The sisters formulated a law that mandated a year of evaluation and rehabilitation for prisoners before their release, involving a psychiatrist, social worker and a warden studying the person’s file and working with them regularly. The law was stuck in parliament for over two years, in part due to the political vacuum when the country didn’t have a president. However, with the 2025 election of Joseph Aoun as Lebanon’s president, Nancy and Maya are optimistic about the potential for reform. 

“We need to make this law work because it reaches all Lebanese,” Nancy says. “Everybody will benefit from it.”

The sisters envision released prisoners having a support system of nongovernmental organizations that can provide them with legal, mental health and other kinds of support. At this time, Rescue Me Lebanon provides aftercare programs to former prisoners but not to the extent that it hopes to, due to a limited budget and difficulties reaching potential beneficiaries. Many of the released prisoners are based in Lebanon’s northern city of Tripoli, where the organization does not currently provide services. At the same time, many former prisoners are deterred by the idea of traveling to Beirut due to the presence of military checkpoints, where they may be taken aside and questioned again. 

“I cannot do it alone as an NGO, I need a bigger network,” says Nancy. “I want this law to go all over.” 

She narrates the story of a man Maya worked with. After seven years of being held in Roumieh, he was ruled innocent but was unable to reconcile with his family and fiancee. The feeling of abandonment radicalized him; he joined the extremist group Fatah al-Islam and died as a suicide bomber. 

“Maya tried to encourage him to talk to her, and he said, ‘If I talk to you, I will change my mind, and I don’t want to,’” Nancy says. “If our law was in place, he couldn’t have gone out of prison without talking to me, Maya or any other social worker.” 

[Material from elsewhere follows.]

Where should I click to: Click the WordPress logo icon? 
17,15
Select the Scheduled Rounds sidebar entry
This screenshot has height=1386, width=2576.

The phenomenon of prison radicalization is due, in large part, to the rampancy of pretrial detentions. A March 2025 study by Legal Agenda, co-authored by Frangieh, states that, as of mid-2024, “the percentage of pre-trial detainees in prisons and in the courts’ detention facilities managed by the Internal Security Forces (ISF) reached 65% of the total number of detainees.” 

“There have been several cases where individuals are held in pretrial detention for months, more than a year, even,” says Kaiss. “By the time their ruling comes, either the judgment is that they’re innocent, or they’re provided a sentence that is, in fact, shorter than the period that they sat in prison for,” he adds. “That’s how long the pretrial detention is.”

Even though Maya and Nancy have faced obstacles in their work on personal and professional levels, they say there’s nothing else they’d rather do. Maya says she believes it is her “message in life.” 

Nancy expresses similar sentiments. 

Her job is “never boring,” she says. “I have loved stories since I was young.”

She references Shahrazad, the character from “1,001 Nights” who narrates stories to Shahriyar, her husband, every night for nearly three years in a bid to save herself from a vengeful oath he has taken to execute a new bride every morning. 

“To me, I am Shahriyar and I’m listening to Shahrazad. I have different Shahrazads every day.”